Clearly, we really don’t know as much about the past as we like to believe. And no, spare me the “ancient astronaut theory” nonsense. Those people are nuts.

    Tom Servo in reply to Pasadena Phil. | April 11, 2017 at 11:50 am

    I’m also fascinated by that time, and by the great creatures that used to roam the North American plains. Hard to imagine that geologically, it was just a few blinks ago that we had great herds of Mammoths roaming all across what is now the USA.

    I believe the end of the Ice Age is usually dated to about 12,000 years before present, because that’s when the glaciers turned around and began a permanent decline, and also about the time the great Megafauna extinctions occurred. But, I recently saw a program with good evidence that the English Channel wasn’t completely created until about 7,000 years ago. (ie, when the dimly remembered “Doggerland” vanished beneath the waves forever)

    Fascinating topic!

    I also am partial to the claim (although the evidence is inconclusive) that the Sphinx is actually about 10,000 – 12,000 years old, probably originally with the head of a lion, and only later did the Pharaohs build their capitol in its shadow, and then re-carved the head to represent themselves. Anyone can look at it and note that, for sculptors who were so good, the head is very obviously too small and out of proportion to the rest of the monument. This theory offers an explanation as to why that was necessary, and also offers an explanation as to why the base appears to show weathering from an amount of rainfall that hasn’t happened on that plateau for about 10,000 years.

    mariner in reply to Pasadena Phil. | April 11, 2017 at 6:39 pm

    I know nothing of the others, but Polynesian navigators had no “technology” at all; they closely observed the rising and setting of certain stars, patterns of wind and swell, and animal behavior.

      Arminius in reply to mariner. | April 11, 2017 at 7:26 pm

      And the swaying of their testicles. Look it up.

      Arminius in reply to mariner. | April 11, 2017 at 7:31 pm

      “”A man’s testicles might not seem like something to be used for navigation, but they were and are in native Oceania…

      Apparently, they had developed a very good sense of direction of the generations and knew how to orient themselves based on what they and their ancestors learned about a lot of things including prevailing wind and ocean currents. They would start off by riding a monsoon. Like most of the ancients, from what I have read, they judged distances by how long it takes to get there rather than by standard distance measurements.

      The 15th century European explorers marveled at their unique internal sense of direction. Wrong. They just had better knowledge and more experience in using their navigation skills. It was utterly impossible for the Europeans to even consider that maybe those “savages” were actually superior navigators. That’s a constant problem when reading history, those who write it automatically assume that they are superior to earlier peoples. I guess it depends on how you define “superior”. Today, we flatter ourselves with our “superior” technology.
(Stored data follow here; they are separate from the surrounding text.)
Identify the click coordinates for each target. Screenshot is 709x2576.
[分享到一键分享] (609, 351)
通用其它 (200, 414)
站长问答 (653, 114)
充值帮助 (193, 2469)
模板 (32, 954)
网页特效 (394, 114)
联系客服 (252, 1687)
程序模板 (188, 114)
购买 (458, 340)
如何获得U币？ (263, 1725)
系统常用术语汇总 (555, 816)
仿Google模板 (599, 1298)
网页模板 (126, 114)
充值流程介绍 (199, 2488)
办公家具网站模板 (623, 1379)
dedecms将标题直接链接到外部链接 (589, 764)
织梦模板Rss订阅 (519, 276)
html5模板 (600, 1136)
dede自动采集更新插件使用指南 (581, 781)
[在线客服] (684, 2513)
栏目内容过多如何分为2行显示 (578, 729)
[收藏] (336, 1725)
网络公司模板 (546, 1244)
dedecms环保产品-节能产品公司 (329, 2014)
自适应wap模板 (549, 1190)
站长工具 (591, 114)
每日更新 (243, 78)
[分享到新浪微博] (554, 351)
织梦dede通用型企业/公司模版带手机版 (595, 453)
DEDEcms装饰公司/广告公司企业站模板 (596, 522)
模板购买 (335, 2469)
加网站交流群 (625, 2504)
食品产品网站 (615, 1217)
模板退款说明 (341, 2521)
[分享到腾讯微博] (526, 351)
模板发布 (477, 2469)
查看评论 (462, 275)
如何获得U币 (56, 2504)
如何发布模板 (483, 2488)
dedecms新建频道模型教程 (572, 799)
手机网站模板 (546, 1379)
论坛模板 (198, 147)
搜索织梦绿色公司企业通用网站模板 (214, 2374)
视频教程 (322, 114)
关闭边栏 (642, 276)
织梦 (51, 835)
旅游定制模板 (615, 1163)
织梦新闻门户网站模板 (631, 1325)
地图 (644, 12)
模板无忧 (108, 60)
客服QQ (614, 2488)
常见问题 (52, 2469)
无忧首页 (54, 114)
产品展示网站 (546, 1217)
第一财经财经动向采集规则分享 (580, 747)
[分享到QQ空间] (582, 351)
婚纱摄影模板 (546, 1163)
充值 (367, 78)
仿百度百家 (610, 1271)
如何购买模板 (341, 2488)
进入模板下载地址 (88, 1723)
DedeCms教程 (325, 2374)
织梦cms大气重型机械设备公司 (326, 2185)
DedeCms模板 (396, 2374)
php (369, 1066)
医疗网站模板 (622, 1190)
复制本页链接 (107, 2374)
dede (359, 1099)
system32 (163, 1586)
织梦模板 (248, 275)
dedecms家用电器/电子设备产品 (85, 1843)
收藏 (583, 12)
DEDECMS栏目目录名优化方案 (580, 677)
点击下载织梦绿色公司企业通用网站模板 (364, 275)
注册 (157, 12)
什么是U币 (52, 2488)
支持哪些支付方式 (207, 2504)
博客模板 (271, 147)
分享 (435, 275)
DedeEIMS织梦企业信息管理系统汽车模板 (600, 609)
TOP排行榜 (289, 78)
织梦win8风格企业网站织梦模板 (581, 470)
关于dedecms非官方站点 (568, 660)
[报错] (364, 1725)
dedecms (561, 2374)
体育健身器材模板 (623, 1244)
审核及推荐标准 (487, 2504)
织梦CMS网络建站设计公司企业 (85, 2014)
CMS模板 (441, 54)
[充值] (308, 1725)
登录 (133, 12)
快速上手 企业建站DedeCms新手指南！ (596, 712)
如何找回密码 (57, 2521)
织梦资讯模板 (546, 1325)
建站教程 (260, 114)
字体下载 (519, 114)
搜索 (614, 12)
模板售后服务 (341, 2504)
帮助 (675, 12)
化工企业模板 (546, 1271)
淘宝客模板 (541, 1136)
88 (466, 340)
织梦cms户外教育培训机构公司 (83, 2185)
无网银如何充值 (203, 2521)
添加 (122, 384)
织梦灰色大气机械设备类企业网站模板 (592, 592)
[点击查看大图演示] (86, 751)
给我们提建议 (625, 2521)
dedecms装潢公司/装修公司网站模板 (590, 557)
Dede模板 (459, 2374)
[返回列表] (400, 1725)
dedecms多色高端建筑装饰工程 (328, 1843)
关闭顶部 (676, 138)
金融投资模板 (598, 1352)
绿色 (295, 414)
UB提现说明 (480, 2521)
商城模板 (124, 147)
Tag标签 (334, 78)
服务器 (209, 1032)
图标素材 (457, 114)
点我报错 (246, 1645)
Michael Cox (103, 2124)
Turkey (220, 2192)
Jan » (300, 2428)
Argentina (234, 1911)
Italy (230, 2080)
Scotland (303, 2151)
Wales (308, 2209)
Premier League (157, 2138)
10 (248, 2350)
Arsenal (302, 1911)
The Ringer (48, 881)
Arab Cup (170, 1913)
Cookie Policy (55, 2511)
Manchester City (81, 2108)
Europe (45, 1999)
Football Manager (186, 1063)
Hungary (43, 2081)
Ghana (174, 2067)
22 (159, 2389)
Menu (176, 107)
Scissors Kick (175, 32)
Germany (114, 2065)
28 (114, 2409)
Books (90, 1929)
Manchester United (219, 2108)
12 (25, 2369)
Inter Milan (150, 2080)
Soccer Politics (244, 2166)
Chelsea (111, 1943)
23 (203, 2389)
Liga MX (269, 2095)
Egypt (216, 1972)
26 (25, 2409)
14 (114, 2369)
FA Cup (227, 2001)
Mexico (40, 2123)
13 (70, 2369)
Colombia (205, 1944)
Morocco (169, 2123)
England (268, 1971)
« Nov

Maybe in the past it was more spiritual.

        Char Char Binks in reply to Pasadena Phil. | April 12, 2017 at 3:56 pm

        I’ll give the Polynesians sailors their due, but if they were better navigators than the Europeans, how is it that Europeans sailed to them before they sailed to Europe?

“1177 BC: The Year Civilization Collapsed (Eric Cline, PhD)”

Enjoy if you are so inclined.

I love ancient and old traditions and oral histories. Especially those that are made up as you go along. That way they can be much more contemporary.

This book always made me wonder about so called archaeological digs and how they are evaluated .
The book was hilarious .

This book always made me wonder about so called archaeological digs and how they are evaluated .
The book was hilarious .

As the inventor of the Pyramids, Al Gore does not appreciate being one-upped by this settlement.

They withheld from the news release is how they also discovered evidence as to why this village died out. It seems that so many left because of overregulation and too high taxes the village just wasted away. It appears that those who left migrated to an area now known today as Southern California.